Sign at the Chancelry entrance. Note that the A does not sit gracefully on the N of the ANU – a typographical glitch. The arms are my design as agreed policy but note that the ribbon lettering style is not followed through by the main title which good policy would require.
In the 1960s I proposed and implemented a signing system which integrated the street signs, direction signs with the building names and carried it through right up to 1977 when I retired from ANU. It was a distinguished font called Garamond Bold which was a respected typeface and of suitable weight to be read easily at a distance. It was chosen partly because its roots are deeply embedded in 16th century history as are those of universities – a subtle cultural link.
GARAMOND I made slight modifications to it to make it easier to engrave or rout out of plastics or metal and it served us well with no complaints being received.
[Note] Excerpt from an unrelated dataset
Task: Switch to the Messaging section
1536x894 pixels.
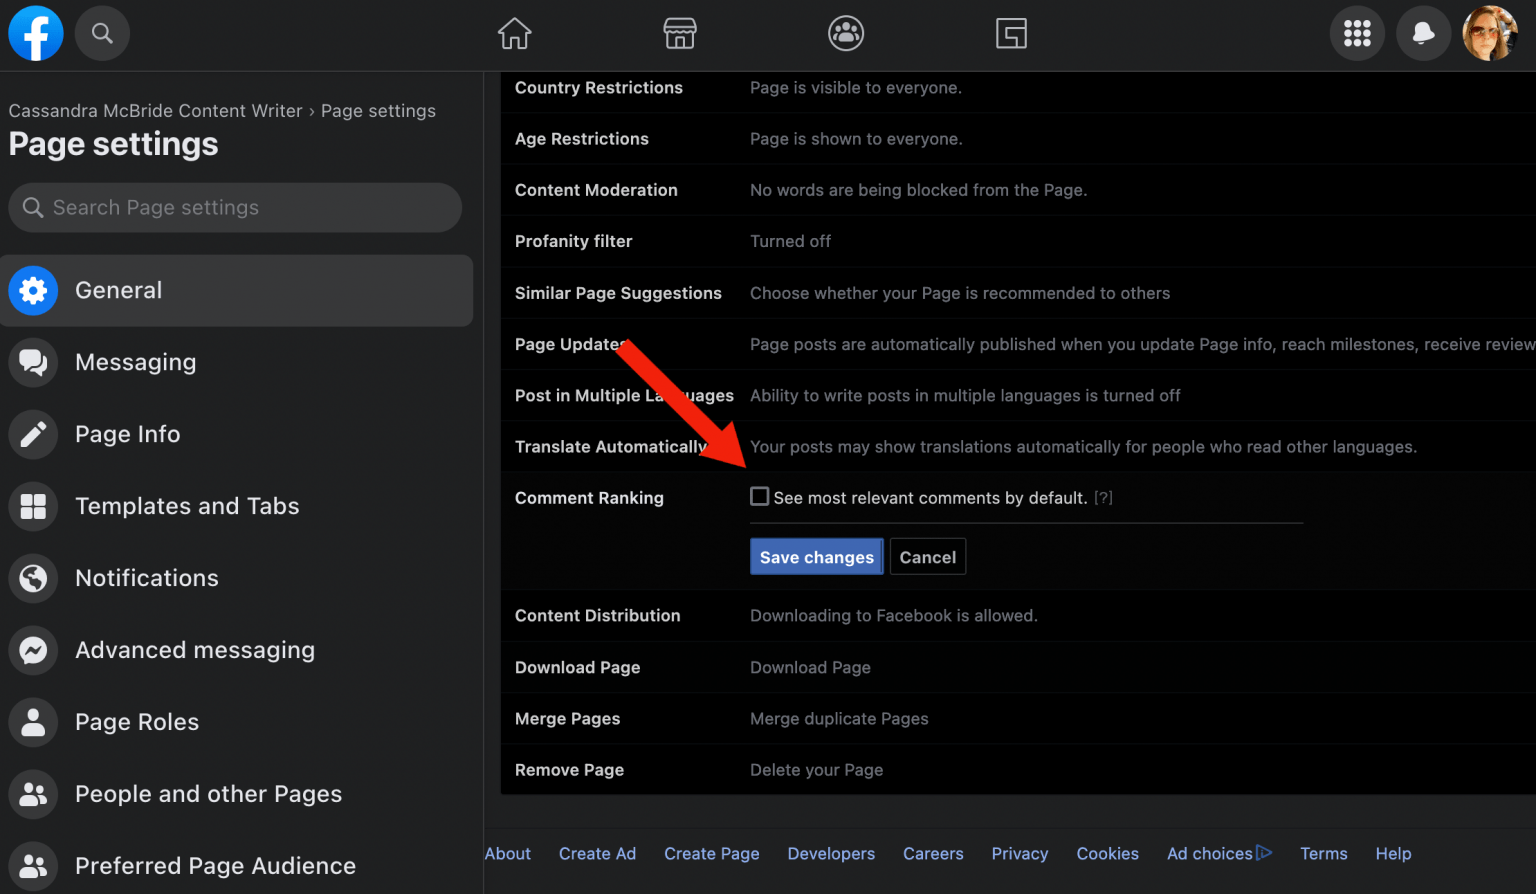Action: (135, 362)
A few years after my retirement a graphic firm re-designed the street names to meet changing needs and they respected and continued with the agreed modified Garamond font.
However, in 2015 I discovered the above sign at the Chancelry which does not continue the agreed Garamond policy. It is also badly located on the building and thus serves no real function other than to confuse the established ANU image and clutter up the formality of an important university entrance.
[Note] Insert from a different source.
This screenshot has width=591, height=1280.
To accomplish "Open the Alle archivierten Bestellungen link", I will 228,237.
Consistency is critical for recognition in branding any product and naming a variety of buildings in an institution is no exception if a feeling of administrative competence is to be conveyed to the viewer. The above example is quite inconsistent and shows administrative incompetence and insensitivity to appropriateness, not only in authorising the design but in not making the designer aware of the agreement of years ago that the ANU had already established its corporate identity which required consistency.
In addition, the new typeface is quite inconsistent with the existing sandblasted CHANCELRY and HUMAN RESOURCES signs on the glass panels above the entry doors and other smaller lettering on adjacent signs. This aggregation of ill-considered signs is the beginning of the Parramatta Road Syndrome and quite inappropriate for a main university entrance.